- _Exercises to complete_
a) In the Senate Rackets Committee passage, which people are identified with a party and state, and what are those?
b) Could you carry the Senate Rackets Committee passage further, starting after its last sentence?

- _Source_
****

That week, syndicated labor news columnist Victor Riesel, blinded in an acid attack in New York ordered by a Mob associate only months earlier, wrote a column observing that “(t)here is no federal law against embezzling welfare and pension funds, not even if you take a million dollars. And they (mobsters) have taken a million – at one clip, too.” He praised committee counsel Robert Kennedy, whom, Riesel wrote. “is not idly curious. This is the most skillfully thought-out campaign against the labor rackets in years.”

Senate Rackets Committee
Committee counsel Robert Kennedy, right with back to camera, briefs members of the Senate Rackets Committee during a pause between hearings in 1957. From left: Chairman John McClellan, D-Arkansas; Senator Joseph McCarthy, R-Wisconsin; Michael Bernstein, assistant counsel; Senator Carl Mundt, R-South Dakota; and Alphonse Calabrese, assistant counsel.

****

- _Data shown_
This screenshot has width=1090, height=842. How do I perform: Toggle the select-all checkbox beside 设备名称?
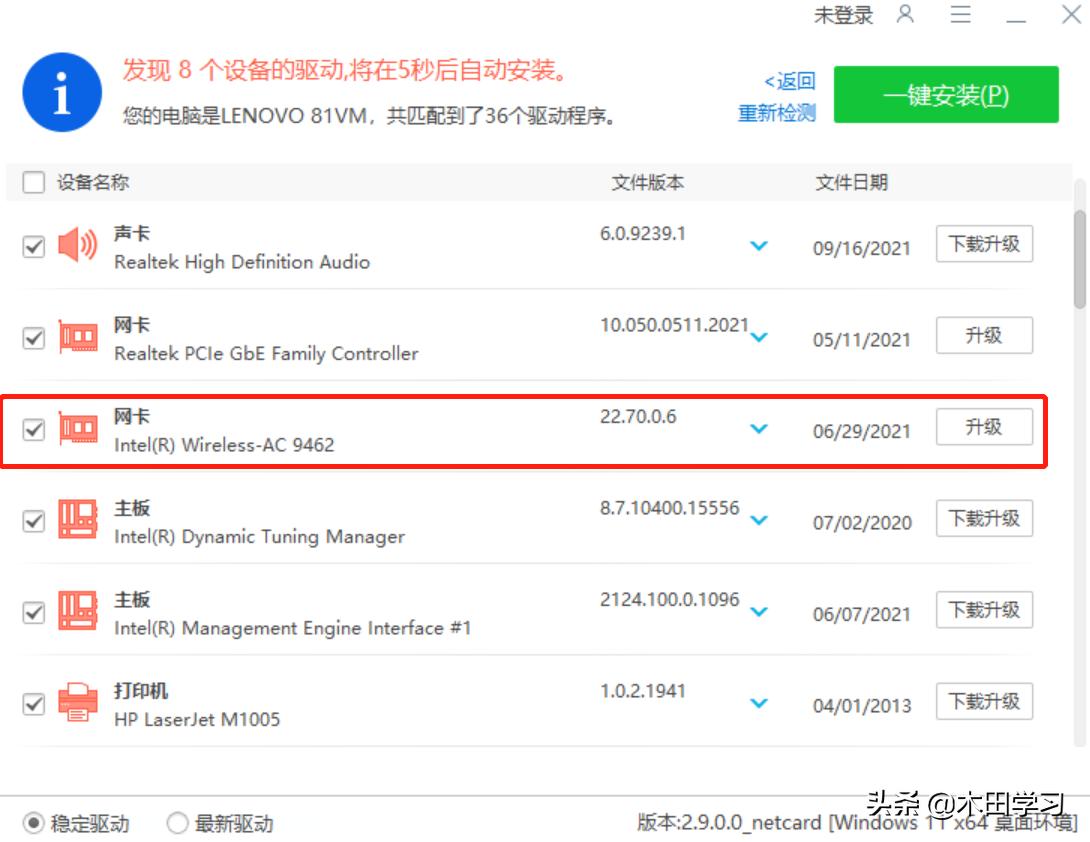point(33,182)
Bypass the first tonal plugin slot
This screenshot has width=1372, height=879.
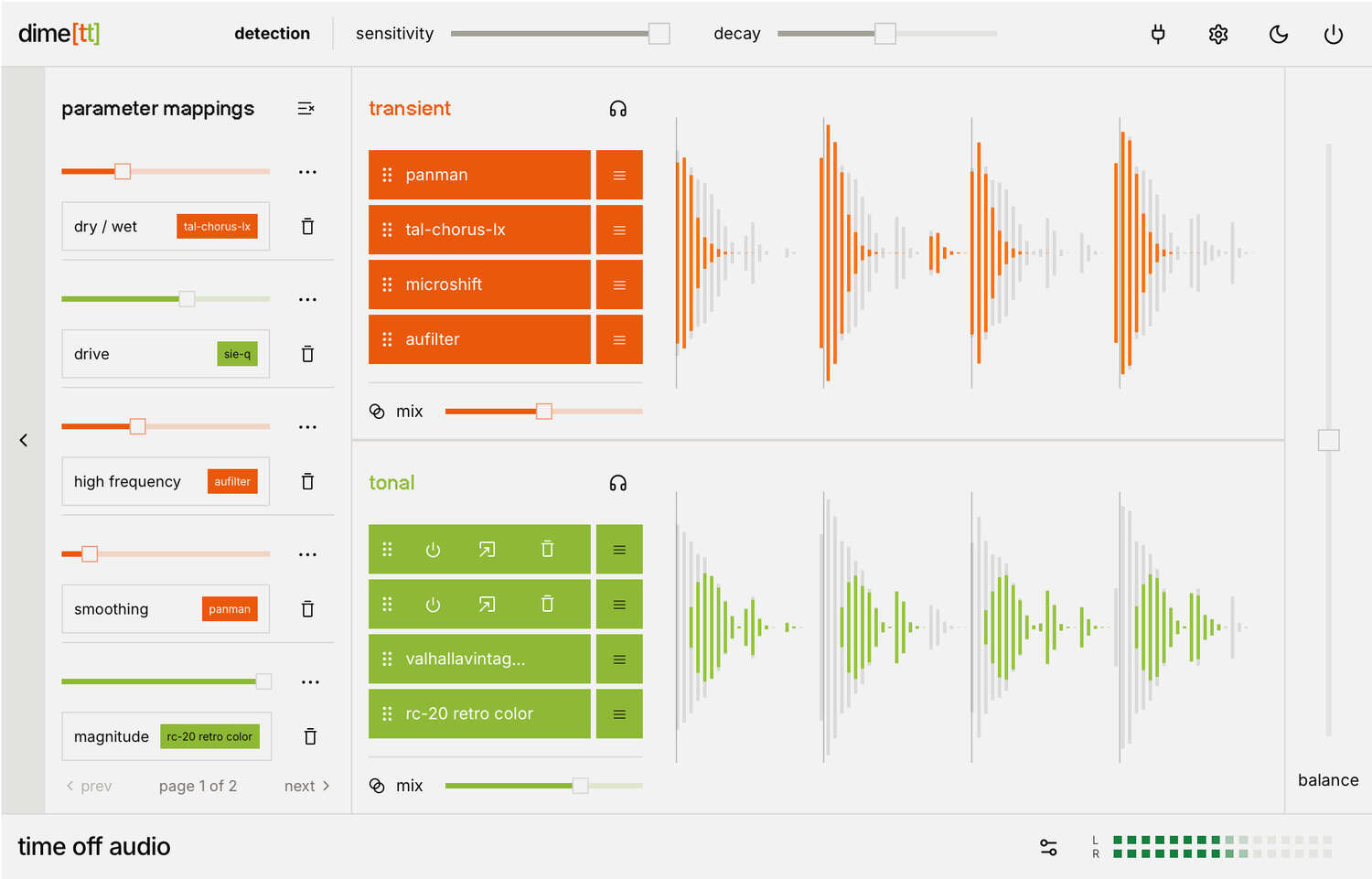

****

- _Responses per task_
a)
- John McClellan, D-Arkansas
- Joseph McCarthy, R-Wisconsin
- Carl Mundt, R-South Dakota

b)
Off the bat the committee in February asked Teamsters President Dave Beck to hand over his financial records for review or receive a subpoena for them. Beck ducked those requests while on a long trip to Europe, but told reporters in Vienna that we would comply once he returned to the States. Then in late February, one of the first of many sensational news stories to emerge from the committee broke when the hearings centered on political corruption and labor racketeering in Portland, Oregon. James E. Elkins, the admitted boss of the vice underworld in Portland, agreed to spill what he knew from the inside. Elkins declared that racketeers sent by West Coast Teamsters boss Frank Brewster attempted to extort operators of coin-operated pinball machines in Oregon – which took in about $250,000 a year – by forcing the state’s tavern owners and other locations to use machines with the Teamsters’ union stamp. If they did not comply, the Teamsters sent members to picket outside the businesses and block deliveries of beer until the unstamped machines were removed. Only machines sold by the Acme Amusement Co. – run by a Seattle gambler dispatched to Portland by Brewster – had Teamsters stamps.

Elkins told the committee about a meeting he had in Seattle with Brewster, who demanded he allow a pair of Teamsters men to talk over control of gambling, prostitution and other vice rackets in Portland. Elkins said that Brewster then added: “I make mayors and I break mayors, and I make chiefs of police and I break chiefs of police. I have been in jail and I have been out of jail. There is nothing scares me. … If you embarrass my two boys, you will find yourself wading across Lake Washington with a pair of concrete boots.” Brewster later denied the statements, saying Elkins spun “a fantastic story.” Eventually, Elkins said, Brewster gave up the Oregon pinball racket when a top machine operator, Stanley Terry, provided the Teamsters official with a $10,000 payoff.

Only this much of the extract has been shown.